__WHAT TO WORK ON__.
Format the records below as a JSON list of strings, one string per line and no blank lines, starting with the line containing "Point to the circle bullet beside Clothing" and going on through the line containing "Where should I click to: Point", with both of those lines included.

__EXERCISE INPUTS__.
---------------
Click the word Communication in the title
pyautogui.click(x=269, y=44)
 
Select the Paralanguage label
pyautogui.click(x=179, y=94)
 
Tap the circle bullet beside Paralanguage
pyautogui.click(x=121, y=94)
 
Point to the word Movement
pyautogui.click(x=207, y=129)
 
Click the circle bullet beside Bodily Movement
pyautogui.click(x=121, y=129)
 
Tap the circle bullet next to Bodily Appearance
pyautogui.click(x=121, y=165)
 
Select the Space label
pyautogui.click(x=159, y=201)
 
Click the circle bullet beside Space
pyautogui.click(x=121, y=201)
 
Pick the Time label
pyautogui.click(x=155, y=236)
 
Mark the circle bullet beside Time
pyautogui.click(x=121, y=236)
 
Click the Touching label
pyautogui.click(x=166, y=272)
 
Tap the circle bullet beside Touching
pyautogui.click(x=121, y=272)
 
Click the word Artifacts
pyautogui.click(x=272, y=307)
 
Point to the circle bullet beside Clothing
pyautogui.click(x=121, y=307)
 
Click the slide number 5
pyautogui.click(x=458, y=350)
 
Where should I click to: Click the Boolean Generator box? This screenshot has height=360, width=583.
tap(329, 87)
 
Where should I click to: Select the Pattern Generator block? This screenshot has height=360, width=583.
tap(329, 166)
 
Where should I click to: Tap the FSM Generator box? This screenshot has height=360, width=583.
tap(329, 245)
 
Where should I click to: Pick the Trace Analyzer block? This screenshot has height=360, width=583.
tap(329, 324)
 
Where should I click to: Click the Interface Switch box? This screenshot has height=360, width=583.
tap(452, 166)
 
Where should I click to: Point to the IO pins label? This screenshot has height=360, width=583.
---------------
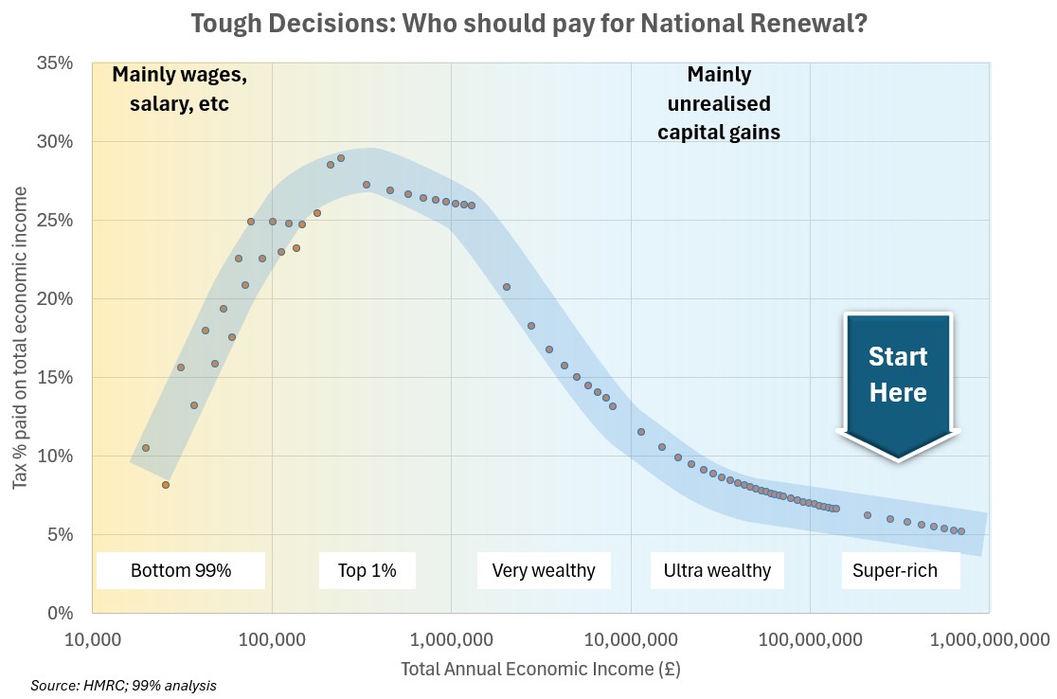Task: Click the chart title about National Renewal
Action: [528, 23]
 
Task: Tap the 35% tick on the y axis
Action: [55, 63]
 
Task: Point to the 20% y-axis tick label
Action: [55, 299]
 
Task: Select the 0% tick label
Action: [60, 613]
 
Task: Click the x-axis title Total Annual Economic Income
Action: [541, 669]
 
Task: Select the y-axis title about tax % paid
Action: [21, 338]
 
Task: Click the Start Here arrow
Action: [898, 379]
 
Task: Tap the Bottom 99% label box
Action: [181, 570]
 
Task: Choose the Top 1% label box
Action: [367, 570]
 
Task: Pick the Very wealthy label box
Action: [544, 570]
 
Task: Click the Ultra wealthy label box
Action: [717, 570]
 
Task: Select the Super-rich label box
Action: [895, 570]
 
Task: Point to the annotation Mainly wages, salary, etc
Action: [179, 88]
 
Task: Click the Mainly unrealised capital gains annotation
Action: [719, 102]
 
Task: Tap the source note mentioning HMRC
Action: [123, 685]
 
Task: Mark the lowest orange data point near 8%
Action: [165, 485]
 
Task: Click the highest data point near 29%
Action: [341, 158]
---------------
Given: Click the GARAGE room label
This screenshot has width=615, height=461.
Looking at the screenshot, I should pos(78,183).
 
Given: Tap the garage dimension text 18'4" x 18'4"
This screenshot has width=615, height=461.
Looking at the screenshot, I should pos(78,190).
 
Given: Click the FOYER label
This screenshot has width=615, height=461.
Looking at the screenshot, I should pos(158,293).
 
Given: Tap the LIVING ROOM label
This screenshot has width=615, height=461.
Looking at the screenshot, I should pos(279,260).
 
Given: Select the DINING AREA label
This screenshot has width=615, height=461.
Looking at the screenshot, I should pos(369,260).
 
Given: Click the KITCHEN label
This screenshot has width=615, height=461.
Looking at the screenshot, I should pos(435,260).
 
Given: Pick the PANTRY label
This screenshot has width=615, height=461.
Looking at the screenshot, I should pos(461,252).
---------------
__THE REPLY__.
[
  "Point to the circle bullet beside Clothing",
  "pyautogui.click(x=121, y=307)",
  "Click the slide number 5",
  "pyautogui.click(x=458, y=350)",
  "Where should I click to: Click the Boolean Generator box? This screenshot has height=360, width=583.",
  "tap(329, 87)",
  "Where should I click to: Select the Pattern Generator block? This screenshot has height=360, width=583.",
  "tap(329, 166)",
  "Where should I click to: Tap the FSM Generator box? This screenshot has height=360, width=583.",
  "tap(329, 245)",
  "Where should I click to: Pick the Trace Analyzer block? This screenshot has height=360, width=583.",
  "tap(329, 324)",
  "Where should I click to: Click the Interface Switch box? This screenshot has height=360, width=583.",
  "tap(452, 166)",
  "Where should I click to: Point to the IO pins label? This screenshot has height=360, width=583."
]